START Provided data

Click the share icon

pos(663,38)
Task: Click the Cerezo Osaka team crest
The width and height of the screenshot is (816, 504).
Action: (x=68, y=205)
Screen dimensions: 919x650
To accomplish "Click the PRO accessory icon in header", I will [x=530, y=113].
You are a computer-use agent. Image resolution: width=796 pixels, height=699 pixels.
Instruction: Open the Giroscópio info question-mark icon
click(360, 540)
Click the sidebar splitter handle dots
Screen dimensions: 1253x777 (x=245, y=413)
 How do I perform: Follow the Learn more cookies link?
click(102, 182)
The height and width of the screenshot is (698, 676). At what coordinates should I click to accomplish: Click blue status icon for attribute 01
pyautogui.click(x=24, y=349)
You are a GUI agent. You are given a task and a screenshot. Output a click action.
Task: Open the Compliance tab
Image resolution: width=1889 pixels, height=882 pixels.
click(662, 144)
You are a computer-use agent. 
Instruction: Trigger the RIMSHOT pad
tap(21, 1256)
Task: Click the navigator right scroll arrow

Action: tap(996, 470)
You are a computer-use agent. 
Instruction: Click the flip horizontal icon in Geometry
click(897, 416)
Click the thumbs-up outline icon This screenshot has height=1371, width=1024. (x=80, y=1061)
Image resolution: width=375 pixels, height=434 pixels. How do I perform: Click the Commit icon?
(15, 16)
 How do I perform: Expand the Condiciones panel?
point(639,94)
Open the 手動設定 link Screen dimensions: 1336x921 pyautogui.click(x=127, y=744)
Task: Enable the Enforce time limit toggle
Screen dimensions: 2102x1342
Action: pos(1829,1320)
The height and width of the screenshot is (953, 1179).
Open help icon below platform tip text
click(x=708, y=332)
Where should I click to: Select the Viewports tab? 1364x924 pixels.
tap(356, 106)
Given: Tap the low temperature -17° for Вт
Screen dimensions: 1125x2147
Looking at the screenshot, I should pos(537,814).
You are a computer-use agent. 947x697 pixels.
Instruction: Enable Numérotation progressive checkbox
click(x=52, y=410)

END Provided data

▶ Work instructions: Bring together each line above where the string "computer" turns up.

▶ Exercise answer:
You are a computer-use agent. Image resolution: width=796 pixels, height=699 pixels.
You are a computer-use agent. 
You are a computer-use agent. 
You are a computer-use agent. 947x697 pixels.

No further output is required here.